Dear Governor,
I have prepared a presentation for you to view that details human and economic costs of natural disasters in the United States since 1980 so as to help you to make wise decisions for how to allocate disaster prevention funds. When it comes to deaths and injuries: heat, storms and tornadoes have the biggest impacts. Heat-related deaths are more prevalent than any other weather-related deaths while tornadoes injure far more people than does any other type of weather event. Floods and lightning also figure prominently into these figures. Storms include factors that are classified by high winds or directly by “storms”, not including tropical storms/hurricanes or dust storms. When it comes to economic costs: heavy rains are the most costly (the figures combine property damage and crop damage). Heavy rains include hurricanes and tropical storms (though a vast majority or cost comes from other heavy rains) and are far more damaging than hail and storms, which are in turn far more damaging than anything else.
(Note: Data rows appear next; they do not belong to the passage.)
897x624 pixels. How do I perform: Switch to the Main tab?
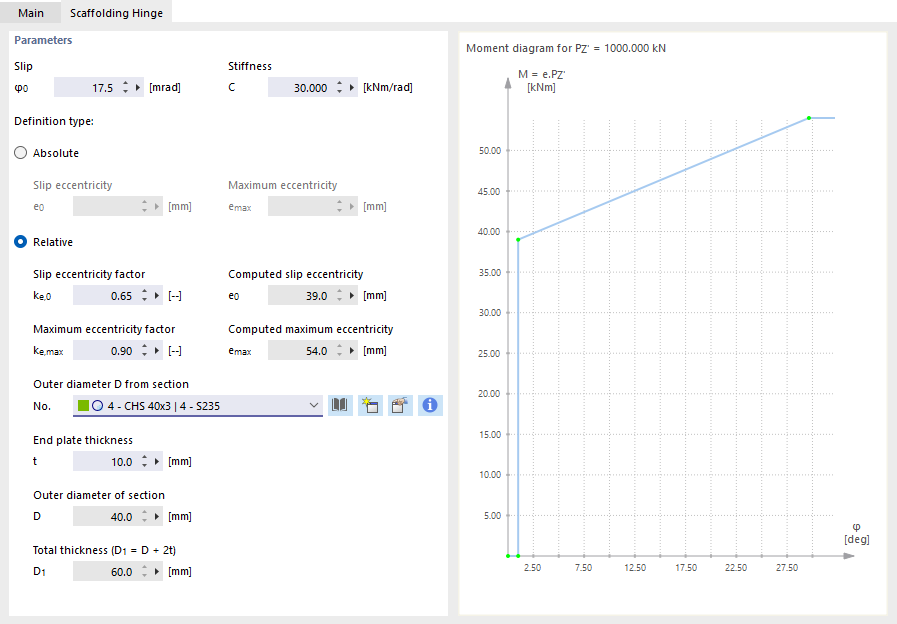point(31,14)
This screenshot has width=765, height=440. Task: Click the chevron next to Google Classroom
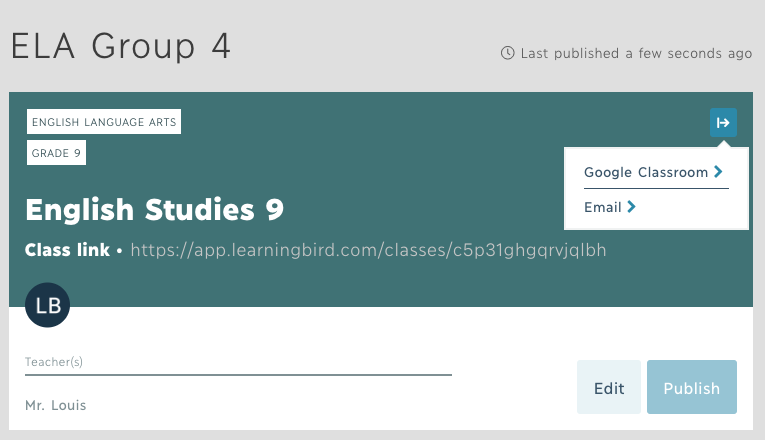pyautogui.click(x=718, y=172)
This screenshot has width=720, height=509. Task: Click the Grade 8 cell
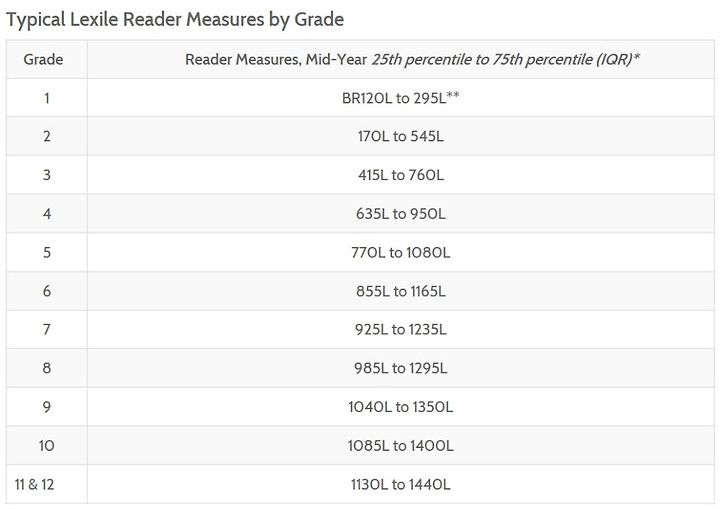(47, 368)
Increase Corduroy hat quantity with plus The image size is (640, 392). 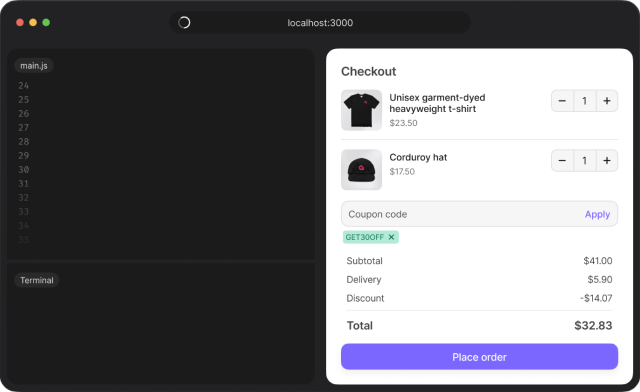tap(607, 160)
The work here shows how I calculated these figures and includes 3 bar plots, each of which show the total cost of the most damaging weather events by category.
To start, I maade sure I was in the proper directly and I downloaded the data from the NOAA. This was a very large data frame, so I pared it down to columns I cared about, such as Beginning Date, Event Type, death and injury columns and economic columns. I also downloaded the lubridate and dplyr packages to get started.
# Set the working directory
setwd("~/Desktop/r")
# Download data frame with all the data
orgFile<-read.csv("repdata_data_StormData.csv.bz2")
# Reduce dataframe to pertinent columns
RorgFile<-orgFile[,c(2,8,23:28)]
# Download necessary packages
library(lubridate)
##
## Attaching package: 'lubridate'
## The following object is masked from 'package:base':
##
## date
library(dplyr)
##
## Attaching package: 'dplyr'
## The following objects are masked from 'package:lubridate':
##
## intersect, setdiff, union
## The following objects are masked from 'package:stats':
##
## filter, lag
## The following objects are masked from 'package:base':
##
## intersect, setdiff, setequal, union
I then continued to clean up the data frame. I sorted by date so as to include only events from 1980 or later, since the first few decades were not as reliable.
# Include only records from 1980 or later, since earlier records were not as complete or trustworthy.
RorgFile[,1]=as.character(RorgFile[,1])
RorgFile[,1]=as.Date(RorgFile[,1],format="%m/%d/%Y %H:%M:%S")
RorgFile<-RorgFile[order(RorgFile$BGN_DATE),]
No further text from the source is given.